Comecei a fazer terapia, e aconselhei Dean a fazer o mesmo. Só que em vez disso, para não se sentir culpado, voltou a viver drogado. Contudo, nunca mais, depois de Ava, voltou a abusar de ninguém. Eu mesmo fiz questão, de me certificar. 

Tinhas cicatrizes profundas, mas isso não nos dava o direito de machucar outros. 
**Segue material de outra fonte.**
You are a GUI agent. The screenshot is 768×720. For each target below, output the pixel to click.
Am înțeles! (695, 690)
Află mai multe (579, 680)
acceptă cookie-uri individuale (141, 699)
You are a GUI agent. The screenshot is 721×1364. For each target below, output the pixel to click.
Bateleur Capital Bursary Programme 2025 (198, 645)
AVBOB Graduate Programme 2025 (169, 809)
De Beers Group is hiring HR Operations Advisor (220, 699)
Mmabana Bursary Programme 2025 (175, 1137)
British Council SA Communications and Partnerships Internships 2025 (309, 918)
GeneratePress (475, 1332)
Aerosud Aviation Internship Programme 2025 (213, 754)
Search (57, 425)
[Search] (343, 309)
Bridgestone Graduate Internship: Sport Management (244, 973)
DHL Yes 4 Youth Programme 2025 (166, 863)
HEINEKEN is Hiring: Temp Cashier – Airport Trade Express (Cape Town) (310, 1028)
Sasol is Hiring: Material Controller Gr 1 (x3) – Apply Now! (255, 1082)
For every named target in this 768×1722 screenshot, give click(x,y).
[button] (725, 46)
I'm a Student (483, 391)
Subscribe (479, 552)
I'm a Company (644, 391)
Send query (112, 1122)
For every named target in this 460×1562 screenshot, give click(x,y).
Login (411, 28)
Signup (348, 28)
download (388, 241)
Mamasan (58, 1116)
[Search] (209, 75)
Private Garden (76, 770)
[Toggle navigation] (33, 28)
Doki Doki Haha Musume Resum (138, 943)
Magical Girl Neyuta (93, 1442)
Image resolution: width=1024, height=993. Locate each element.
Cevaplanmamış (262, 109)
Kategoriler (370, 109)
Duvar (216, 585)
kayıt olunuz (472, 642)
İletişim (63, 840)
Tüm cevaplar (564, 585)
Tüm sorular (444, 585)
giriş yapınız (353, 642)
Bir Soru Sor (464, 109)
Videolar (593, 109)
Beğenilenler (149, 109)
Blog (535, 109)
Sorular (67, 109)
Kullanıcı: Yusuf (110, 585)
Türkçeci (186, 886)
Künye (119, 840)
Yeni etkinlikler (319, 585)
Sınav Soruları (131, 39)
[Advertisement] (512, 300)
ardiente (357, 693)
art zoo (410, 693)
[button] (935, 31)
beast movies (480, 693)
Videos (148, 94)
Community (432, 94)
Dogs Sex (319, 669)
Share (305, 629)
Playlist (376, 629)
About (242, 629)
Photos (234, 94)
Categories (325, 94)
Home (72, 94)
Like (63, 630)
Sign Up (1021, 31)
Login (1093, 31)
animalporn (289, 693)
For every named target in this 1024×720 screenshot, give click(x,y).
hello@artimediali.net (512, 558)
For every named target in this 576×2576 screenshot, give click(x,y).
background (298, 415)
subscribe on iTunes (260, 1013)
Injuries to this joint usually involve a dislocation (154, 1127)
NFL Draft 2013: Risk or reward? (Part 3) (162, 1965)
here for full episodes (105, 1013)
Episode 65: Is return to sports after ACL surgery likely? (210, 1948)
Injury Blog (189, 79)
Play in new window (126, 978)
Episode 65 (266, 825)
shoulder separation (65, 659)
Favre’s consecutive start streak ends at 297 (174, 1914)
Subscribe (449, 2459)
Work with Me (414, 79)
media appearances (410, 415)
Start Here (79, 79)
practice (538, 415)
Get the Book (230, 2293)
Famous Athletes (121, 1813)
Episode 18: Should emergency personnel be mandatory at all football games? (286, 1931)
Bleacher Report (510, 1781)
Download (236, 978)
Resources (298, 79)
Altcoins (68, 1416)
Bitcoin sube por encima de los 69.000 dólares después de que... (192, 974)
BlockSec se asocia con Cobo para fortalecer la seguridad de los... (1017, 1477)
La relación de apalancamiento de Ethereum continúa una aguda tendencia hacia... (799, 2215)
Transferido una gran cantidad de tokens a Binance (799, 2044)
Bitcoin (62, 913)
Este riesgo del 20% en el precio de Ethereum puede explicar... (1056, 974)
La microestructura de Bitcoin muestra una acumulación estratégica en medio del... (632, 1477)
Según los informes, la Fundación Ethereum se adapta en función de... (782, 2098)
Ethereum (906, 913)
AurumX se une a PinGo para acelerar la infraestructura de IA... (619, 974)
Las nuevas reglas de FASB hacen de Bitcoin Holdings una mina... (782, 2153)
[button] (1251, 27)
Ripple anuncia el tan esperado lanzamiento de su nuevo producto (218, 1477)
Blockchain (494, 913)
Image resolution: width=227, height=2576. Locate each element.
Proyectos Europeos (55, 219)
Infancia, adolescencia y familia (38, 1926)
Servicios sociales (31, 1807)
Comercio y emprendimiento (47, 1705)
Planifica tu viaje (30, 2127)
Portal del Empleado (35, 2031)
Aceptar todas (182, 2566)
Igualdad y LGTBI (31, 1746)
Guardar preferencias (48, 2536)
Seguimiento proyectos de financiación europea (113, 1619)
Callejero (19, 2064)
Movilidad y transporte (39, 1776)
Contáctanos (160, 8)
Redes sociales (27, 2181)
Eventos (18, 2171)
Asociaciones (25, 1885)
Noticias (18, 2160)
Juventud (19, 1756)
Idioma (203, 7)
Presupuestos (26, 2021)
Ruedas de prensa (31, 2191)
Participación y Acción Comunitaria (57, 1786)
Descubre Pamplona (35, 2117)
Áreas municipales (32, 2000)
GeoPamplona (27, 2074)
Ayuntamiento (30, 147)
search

Todavia, paramos tarde demais.

Ava ficou grávida devido ao ato de violência sofrido. 
Desesperada, ela confidenciou a gravidez a Dean, a quem ela considerava um amigo. 
Sem saber, que ele era o pai, pediu sua ajuda para conseguir dinheiro para tirar o bebê. Dean se disponibilizou a apoiá-la, na hora. 
Naquele instante, percebi que meu amigo, era um psicopata, que tinha um grave transtorno de personalidade. 
Entrei em pânico.
Porém, fingi não saber de nada.

Quando Ava morreu, me senti aliviado.

Só que, para minha desgraça, bem como a de Dean, ela não levou o segredo com ela.
Embora tenhamos nos esforçado muito para emaranhá-la, Ava havia percebido o abuso, e contou o fato para Rebeca, que relatou tudo aos policiais. O que de certa forma, levou Peter e Evie a desconfiarem, e consequentemente,  a descobrirem tudo.

Agora, nós dois, estávamos sendo presos.
E o pior de tudo, com provas gravíssimas e irrefutáveis.

Porém, pelas nossas veias corria sangue-frio. 
Não éramos normais.  E ao nos ver enjaulados, gostamos da sensação. 
Porque no fundo sabíamos que nascemos para esse fim.